Pay increases not a factor
Salary increases fail to slow faculty exodus

By Glen Fest
May 19, 2003

Salaries for nursing school faculty continued on the upswing for 2002, especially for doctorally prepared instructors, but nursing education officials say the increases are doing little to stem the flow of advanced degree candidates into the clinical world.

Faculty at nursing schools nationwide experienced annual pay increases from 3.4 percent to 9.6 percent in 2002-03, according to an annual study issued last month by the American Association of Colleges of Nursing.

The pay raises are in line with increases seen in previous years, reflecting a continuing demand for qualified nursing instructors despite the ever-tightening budget squeezes at major universities across the country.

The salary report was released shortly before another AACN report that detailed how faculty shortages in collegiate nursing programs have reached "critical proportions" in several states.

[See "Faculty pool grays, shrinks" Page 21]

"Generally, all the salaries in the private sector are higher" than nursing faculty salaries, said Linda Berlin, DrPH, RN, chief author of the report. "In academia, they only reach parity in the upper levels of rank."

Experiencing the greatest salary jump from 2001-02 were doctorally prepared instructors, who are frequently the subject of bidding wars between colleges eager for research-level faculty, according to officials.

Those instructors, who number more than 5,000 among member institutions of the AACN, had the largest increase in the survey, moving up 9.6 percent from $53,612 a year to average annual pay of $58,770.

University professors without doctoral degrees who earned $72,147 in 2001 had the second-highest gain of 8 percent, with a 2002 salary of $77,923.

The highest pay noted in the AACN salary survey was $184,241 for a doctorally prepared, tenured professor at a public institution.

All salaries are based on a calendar-year basis.

Other survey results:

  • Professors, doctoral: up 3.8 percent, from $91,484 to $94,932.
  • Associate professors, doctoral: up 3.4 percent, from $74,651 to $77,211.
  • Associate professors, master's- or graduate-level: up 3.5 percent, from $60,443 to $62,571.
  • Assistant professors, doctoral: up 3.5 percent, from $63,926 to $66,157.
  • Assistant professors, master's- or graduate-level: up 3.4 percent, from $55,646 to $57,557.
  • Instructors, nondoctoral: up 3.6 percent, from $51,298 to $53,152.

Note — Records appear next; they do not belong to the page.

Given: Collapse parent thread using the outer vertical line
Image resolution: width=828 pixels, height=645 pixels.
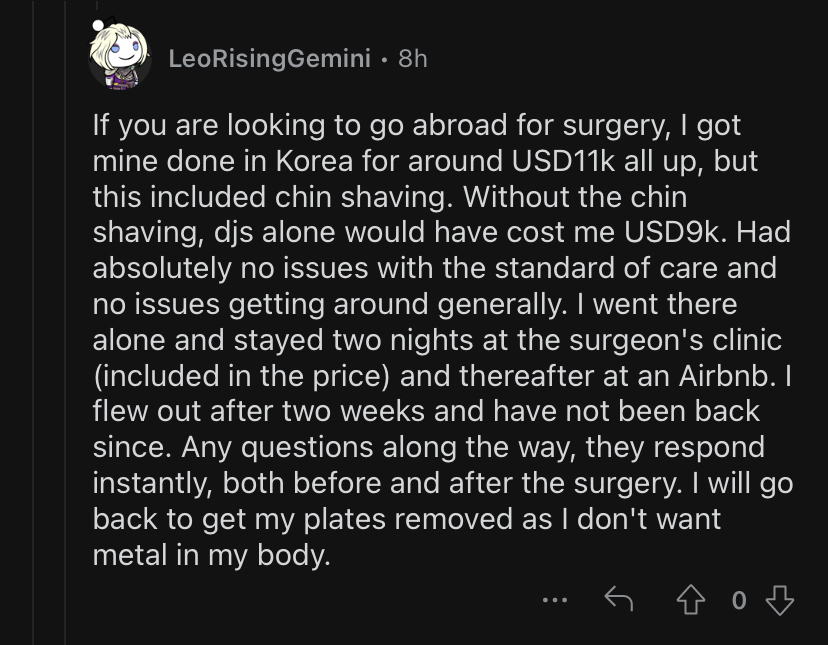Looking at the screenshot, I should 34,322.
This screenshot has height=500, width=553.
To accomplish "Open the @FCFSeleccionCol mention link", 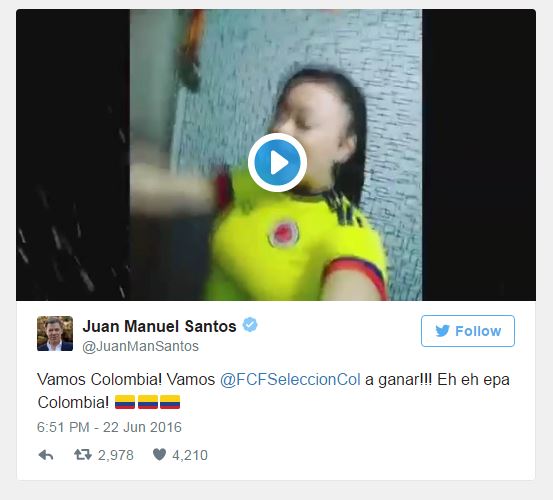I will (x=290, y=380).
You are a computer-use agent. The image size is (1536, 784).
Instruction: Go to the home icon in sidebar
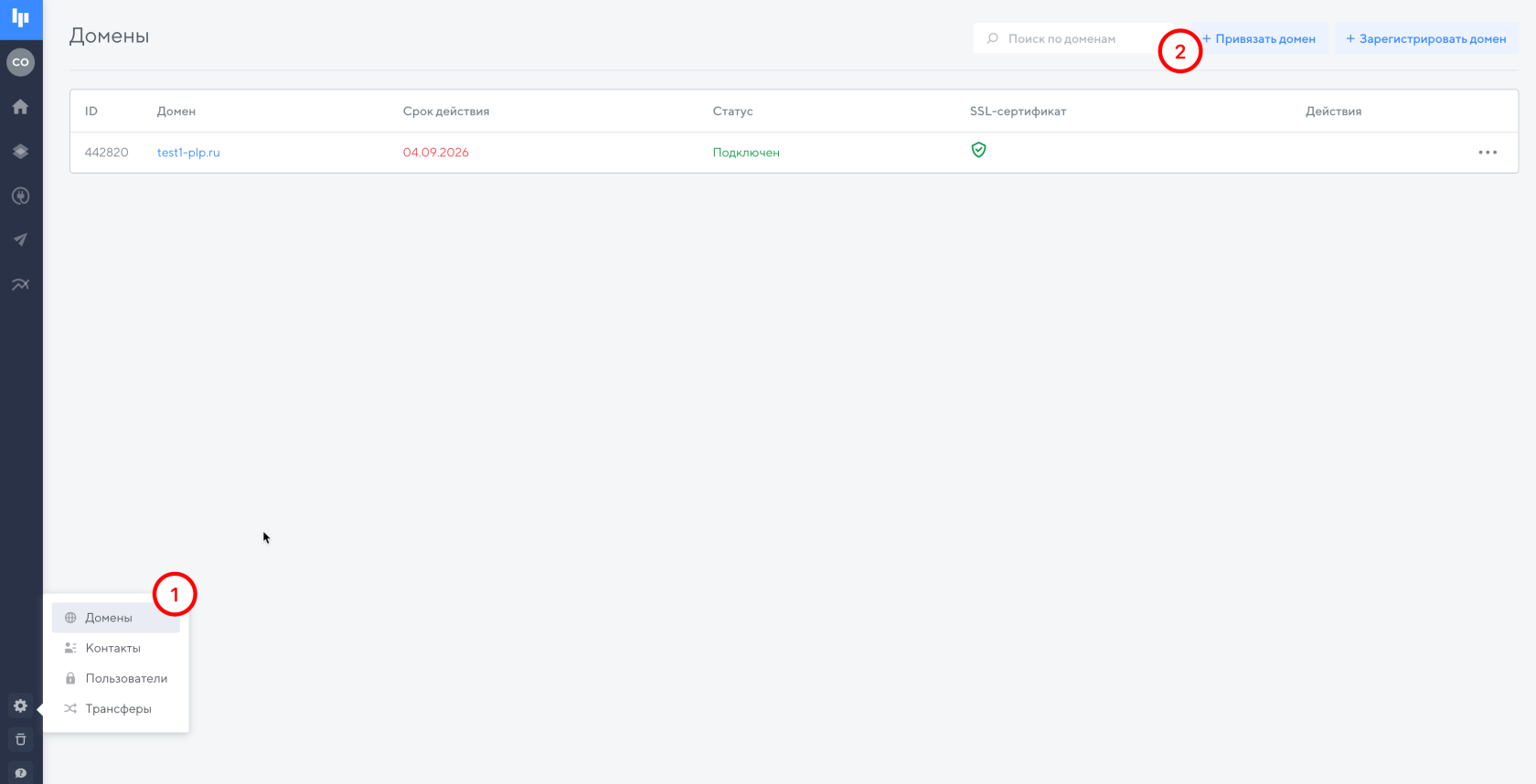pos(20,107)
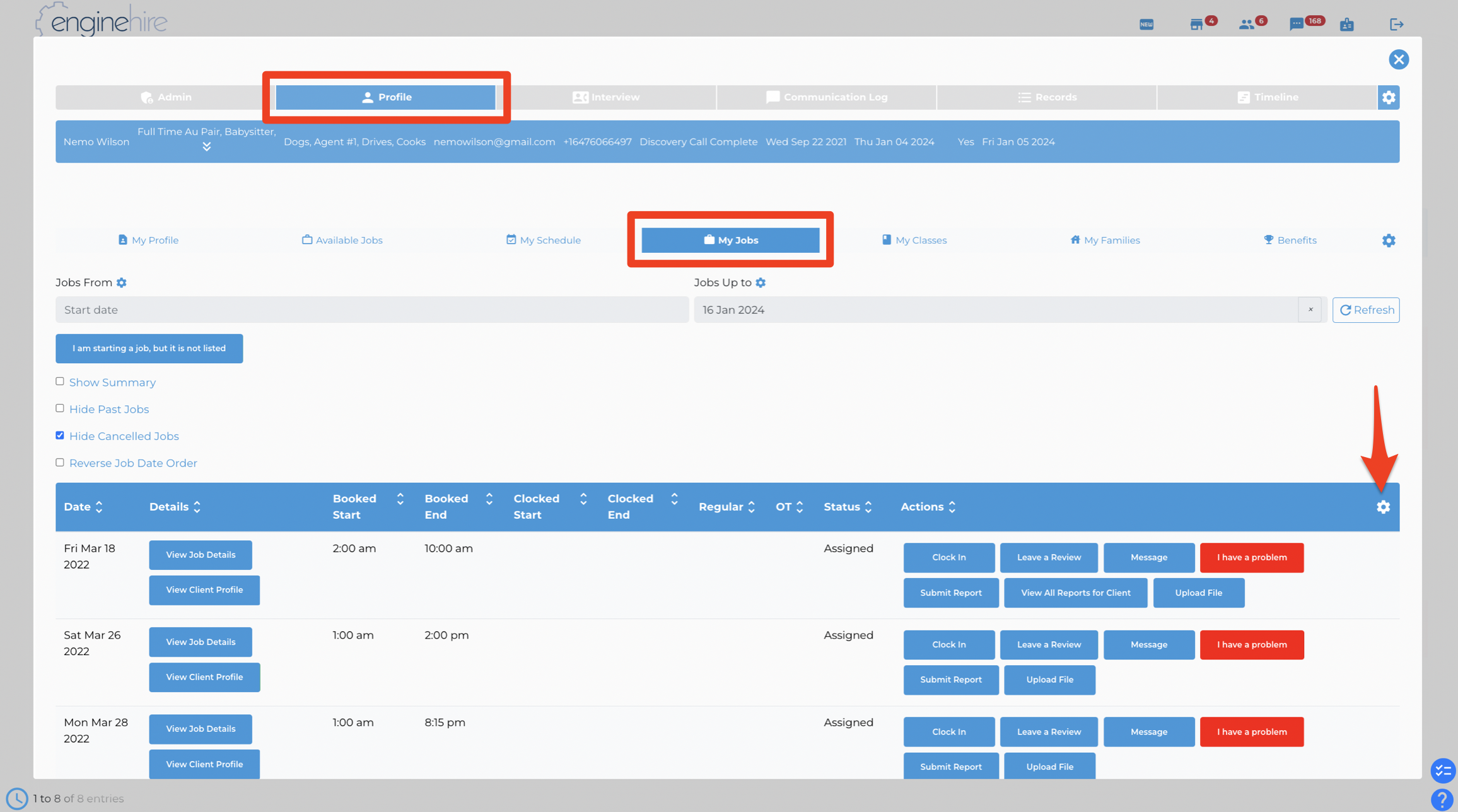Click the Refresh button
This screenshot has width=1458, height=812.
click(x=1365, y=310)
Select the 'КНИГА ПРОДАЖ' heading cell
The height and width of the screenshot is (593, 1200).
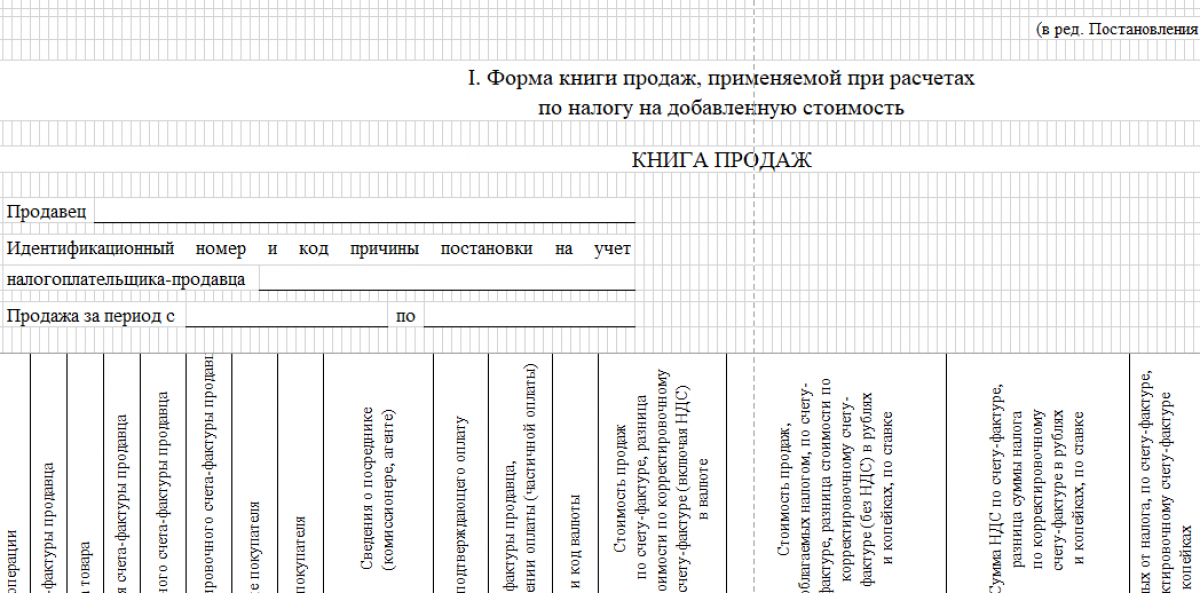[721, 160]
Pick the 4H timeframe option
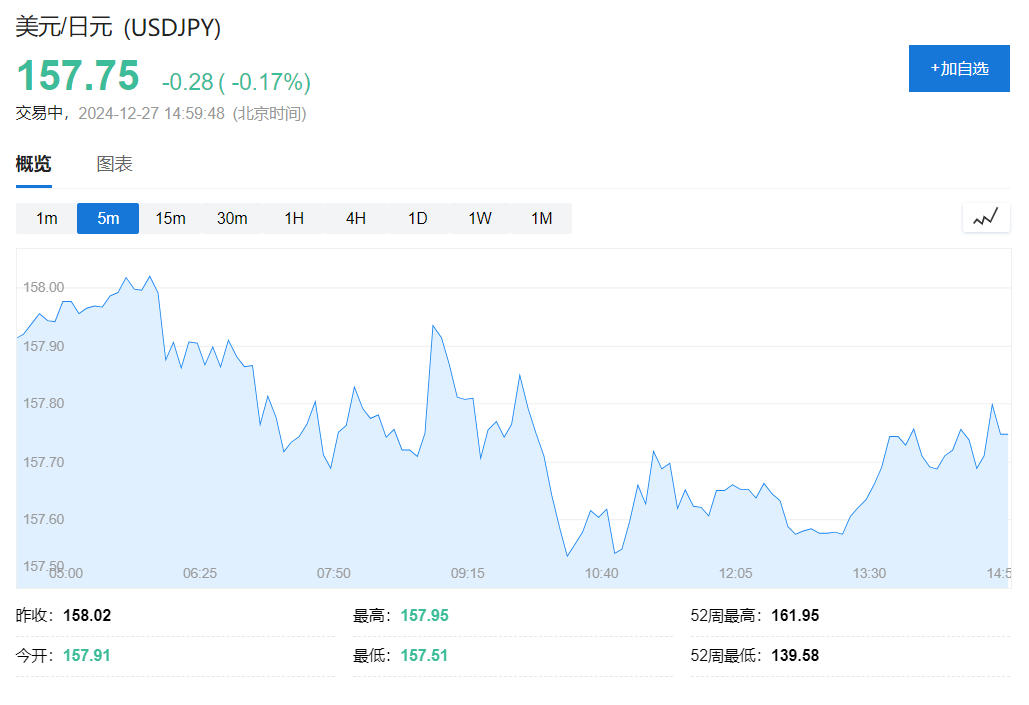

The survey was conducted through questionnaires sent to 555 institutions that the AACN contacted. The data are used by college nursing programs to establish faculty pay levels.

Educators say the data underline a key problem for universities: the inability to compete with private-sector, clinical nurse employers.

"[Nurses] who have a master's degree and serve in a clinical facility, these individuals can receive upward to $15,000 to $30,000 more annually than they can as teaching faculty," said Linda Hodges, Ed.D., RN, dean of the University of Arkansas Medical Sciences College of Nursing.

The AACN report on faculty shortages released last month revealed, based on salary data collected from previous research and Internet resources, gaps of $5,000 to more than $30,000 between faculty positions and clinical roles of similar educational requirements.

The report noted that only senior academic titles are competitive with correlating clinical nurse administration roles.

The widest disparity was in nursing specialty positions that attract many master's-level graduates away from teaching. A master's-level nurse anesthetist commands between $96,802 and $114,362, according to the report, compared to an equally credentialed university professor who makes $55,000.

Hodges said schools have difficulty matching the surging salaries of the private sector because of budget constraints, as well as the politics of granting mid-level instructors in one discipline such an increase.

"It would be very difficult for a president to make a $15,000 adjustment to a [nursing] faculty salary," Hodges said, even though nurse educator salaries trail those of instructors in other disciplines, such as law and business. Hodges said nurse instructors at Arkansas make less than all other instructors except for the school's home economics faculty.

Doctoral faculty has an easier time garnering salary increases, primarily through the recruitment efforts of rival institutions eager for research-level faculty. "They have the ability to bring in major research dollars, and are now commanding salaries of six figures or more," said Hodges, who is also president of the collegiate nursing council of the 16-state Southern Regional Education Board.

"Everybody is looking for that faculty member who can bring in $1.5 million [in grants], so they are much more willing to put together a $150,000 salary package for that person."